— start of SUPPLIED DATA —
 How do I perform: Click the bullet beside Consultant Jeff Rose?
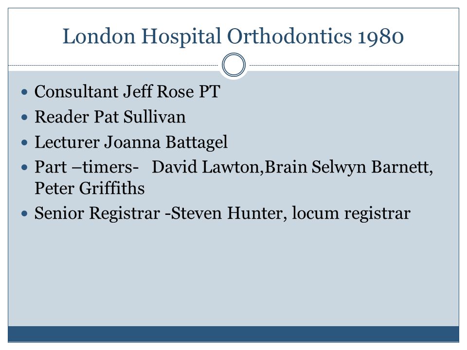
— end of SUPPLIED DATA —
— start of SUPPLIED DATA —
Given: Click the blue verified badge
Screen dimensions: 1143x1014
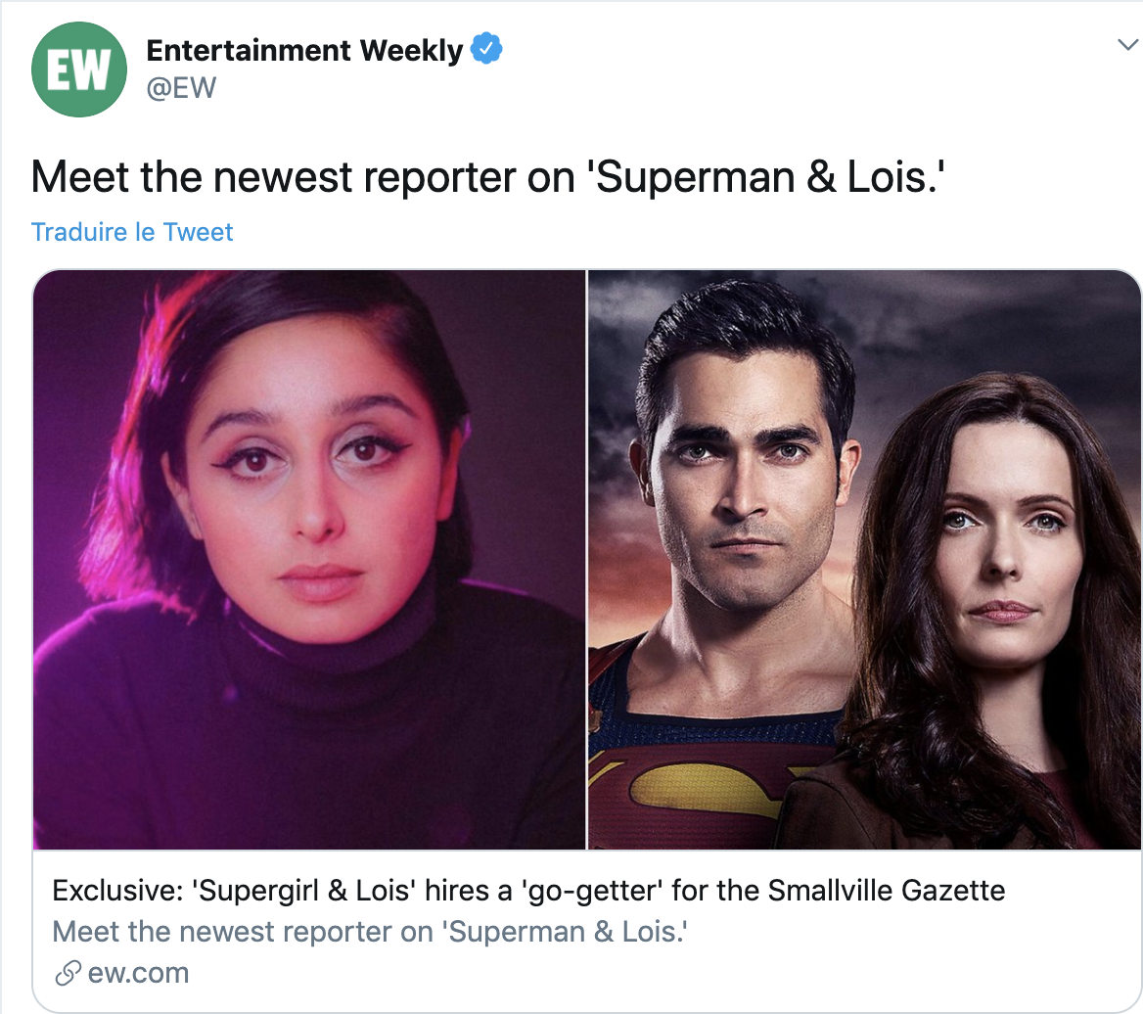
— end of SUPPLIED DATA —
— start of SUPPLIED DATA —
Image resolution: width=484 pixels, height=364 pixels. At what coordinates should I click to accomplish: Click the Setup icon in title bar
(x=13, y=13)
— end of SUPPLIED DATA —
WHAT TO WORK ON:
Reproduce the part of the material that begins with the line containing "Image resolution: width=484" and ends with the line containing "(x=13, y=13)", both lines included.

EXERCISE RESULT:
Image resolution: width=484 pixels, height=364 pixels. At what coordinates should I click to accomplish: Click the Setup icon in title bar
(x=13, y=13)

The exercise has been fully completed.